Regenerative finance with a long-term focus for positive impact
Over the last decade and a half, the idea of “impact investing” – where funds are directed to generate not just financial return but also social and environmental impact – has become increasingly popular in investment and social impact circles. A pioneering firm in the impact investing space that I have been following for over 10 years now is RSF Social Finance.
While the Rockefeller Foundation coined the term “impact investing” only as recently as 2007, San Francisco-based RSF has been working according to the field’s underlying principles since its founding in 1984. As part of my research of purpose-driven businesses, I interviewed RSF CEO Jasper van Brakel to learn more about this new type of investment and why it is important for society and the planet.
I especially appreciated his focus on applying regenerative models to finance, which is also a key focus of my forthcoming book, The Profiteers: How Business Privatizes Profits and Socializes Costs.
Read more for some key points from my article on RSF:
More recently RSF has put its focus on “regenerative finance”, which is “the use of various forms of capital to create healthy and equitable social and environmental systems,” according to van Brakel. “In regenerative finance the goal is to make positive change possible, with the financial return as a by-product. Regenerative finance sees money as a means, not as an end. It’s about circulation, not accumulation,” he says.
In particular, regenerative finance provides a solution to the problem of systematic racism in finance industry, where BIPOC (Black, Indigenous and people of color) entrepreneurs often have more difficulty in obtaining capital. “As RSF we’ve begun focused work on addressing inequity with the Racial Justice Collaborative, which uses philanthropic money to support U.S.-based social enterprises with BIPOC owners and leaders,” van Brakel says.
Regenerative finance is bounded with the concept of mission-first business structures, which are popular in the start-up community and have been adopted by large multinational companies like Bosch. “Mission-first structures are ways to implement stakeholder control and ensure that companies can create the outcomes that regenerative finance seeks,” van Brakel says. “It is a significant step beyond benefit corporations because it fully protects the mission and tilts the power dynamic.”
There have been many successful regenerative funds, including Funders for Regenerative Agriculture, Grounded Capital Partners and Beneficial State Bank. “RSF’s Social Investment Fund, which is a debt fund 100% dedicated to social enterprises, is another example,” van Brakel says. “Investors in the fund receive a nominal return but know that their money is out there working to create a better world. The entrepreneurs who have loans with the fund appreciate the fact that their lender and the sources of their capital are aligned with their mission.”
van Brakel believes the key underlying problem is that the financial system is broken. “Because the incentives in the current financial system are set to maximize profits, to discount or ignore negative impacts from business operations, and to see money as a goal rather than as a tool,” he says.

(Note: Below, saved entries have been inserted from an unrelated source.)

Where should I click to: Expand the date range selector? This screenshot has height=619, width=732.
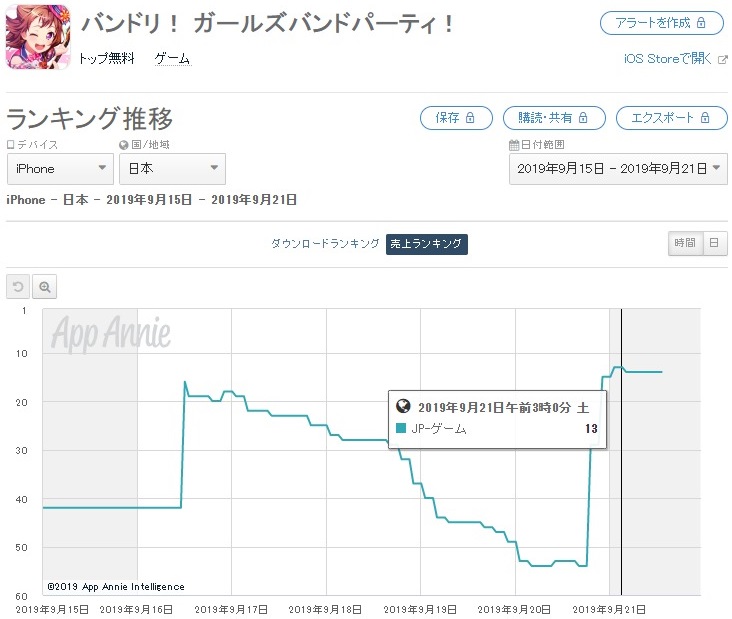[x=618, y=169]
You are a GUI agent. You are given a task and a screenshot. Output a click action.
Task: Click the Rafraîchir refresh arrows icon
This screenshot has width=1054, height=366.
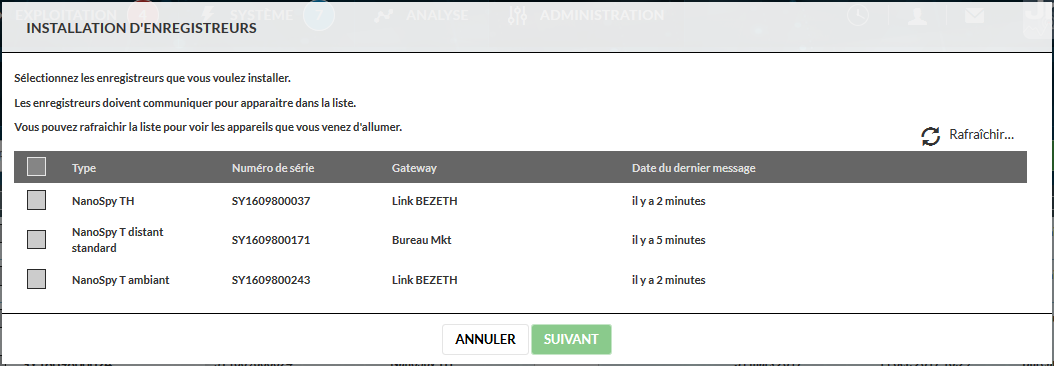point(930,137)
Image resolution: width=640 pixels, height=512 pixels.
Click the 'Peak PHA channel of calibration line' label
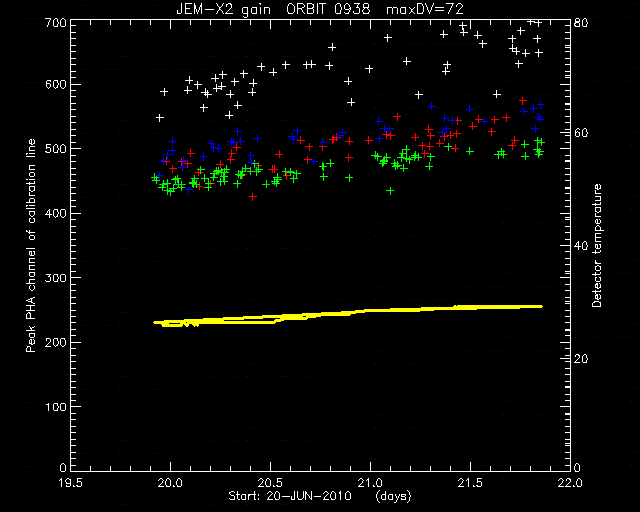(31, 246)
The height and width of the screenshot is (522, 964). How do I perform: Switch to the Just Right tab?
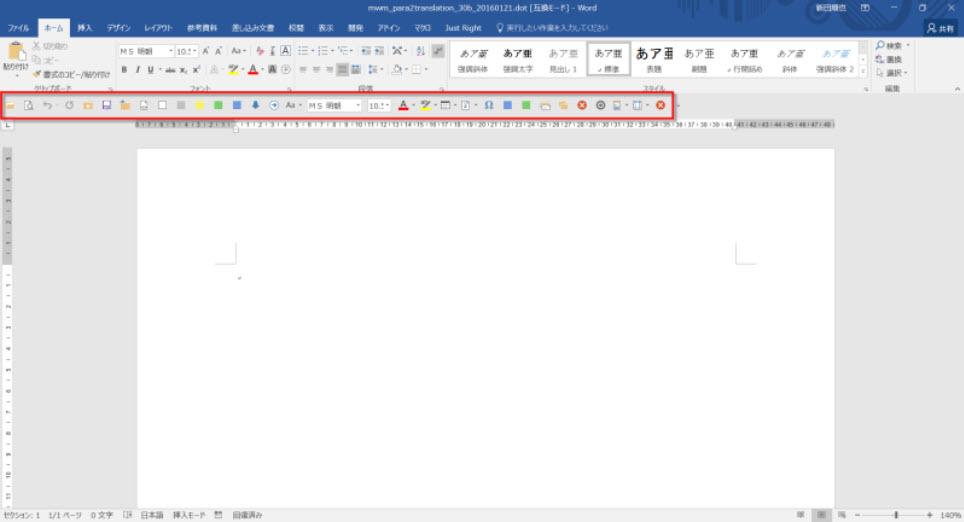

Any investor can participate in the regenerative finance movement. “What your dollars do when you’re asleep matters, no matter the amount,” van Brakel says. “We like to think about impact investing and regenerative finance as something investment funds, banks and other financial institutions could do. And they should!”
Rather than relying on governments or free market capitalism, regenerative finance provides an alternative solution to our problem that refocus on the long-term and includes multiple stakeholders in corporate governance. Reshaping the financial system is certainly not going to be easy, but as van Brakel says, “all the ingredients for the solutions are here, and we have this decade to do it.”